On my first day of college, I had a couple of hours to kill between classes. My few friends were attending classes of their own, and I was on my own. I have always loved books, so I went to the library. I decided to shelf read, and wander through the stacks, until I found something of interest. Once I entered the stacks, I almost immediately began to feel a sense of dread. I couldn't find the section I was looking for. High school libraries use the Dewey decimal system. I had spent 12 years of my life learning where things were located using that system. Even my local public library used Dewey. Colleges and universities use the Library of Congress system for organizing their stacks. Having to ask a student worker in the library to explain how the library was organized only confirmed that I was in over my head. I didn't belong at a college.
That conclusion might seem like a huge leap, but there was good reason. Historically, women in my family did not go to college. My grandmother attended a conservatory of music when she was a teenager, and one of my aunts briefly attended a "finishing school" before marrying. I was to be the first woman in my family to graduate from college. I doubted that I was smart enough, but I had gone to college out of respect for my parents and the teachers who had encouraged me.
Once I had been assisted in understanding how the library was ordered, I headed for the fiction section. My anxiety was too high to attempt to learn anything, I reasoned. Randomly, I selected a book by an author I had hears some friends mention. The library didn't have the book they had been discussing, so I selected a different one. The book was "In the Beginning" and the author was Chaim Potok.
I opened the book and on the first page, I read the words above..."All beginnings are hard." Interesting that I should select that book with those words on a day when I was starting something new. Was this serendipity, or providence? It didn't matter. Those four words, attributed to the Orthodox Jewish mother of the main character in the book, gave me strength. Repeated like a mantra, they got me through those first fearful days of college. Since then, they have gotten me through many other challenges in my life. They were even the words that I drew upon to give me courage to write the first post when I started my own blog.
The words "All beginnings are hard," repeated as a mantra, have helped me may times when I find myself in new situations. This has applied to starting a new job, moving to a new town, or learning a new skill.
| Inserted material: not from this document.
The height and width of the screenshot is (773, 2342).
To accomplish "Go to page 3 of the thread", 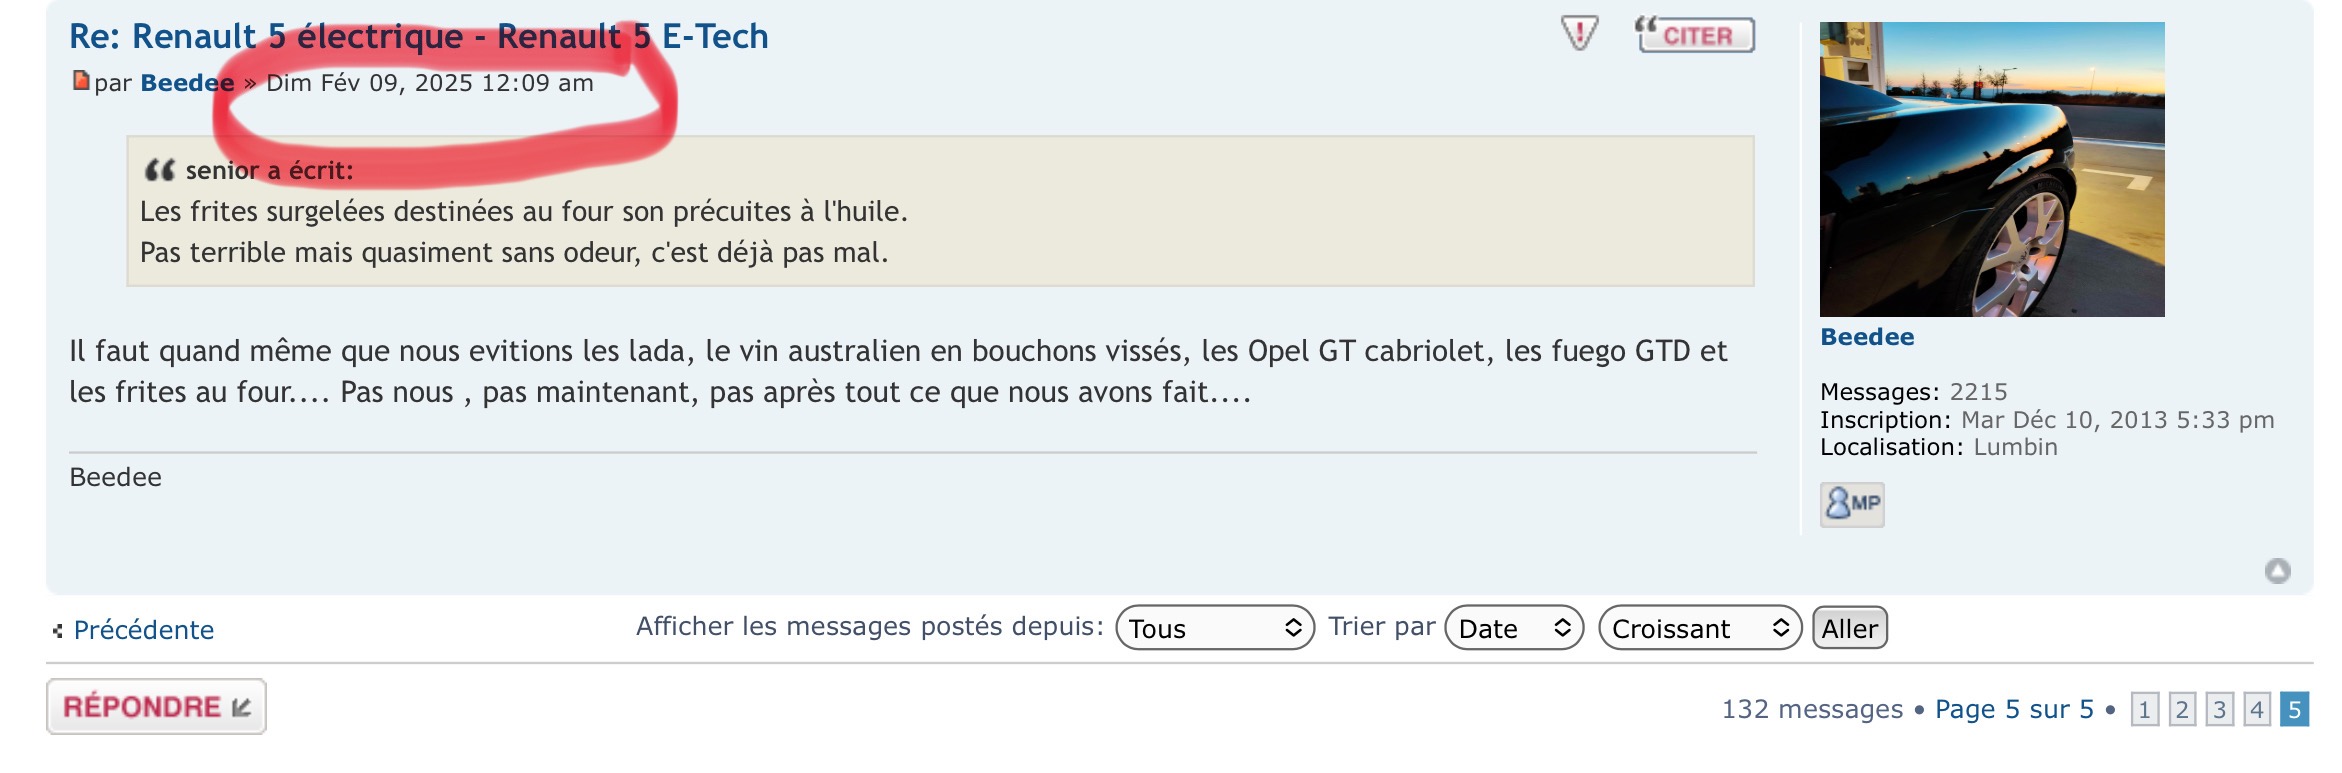I will [2219, 710].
In the beginning, things are always hard as I am pushed outside of my comfort zone and into the unknown. Beginnings always present new challenges. That isn’t necessarily a bad thing. It 's just something that comes with change. It takes time to learn the new skills required in a new environment, and it takes time to become comfortable with your new circumstances.
I think David Lurie, the character from whose perspective the story is told, says it best.
"Be patient. You are learning a new way of understanding....All beginnings are hard....Especially, a beginning that you make for yourself. That's the hardest beginning of all."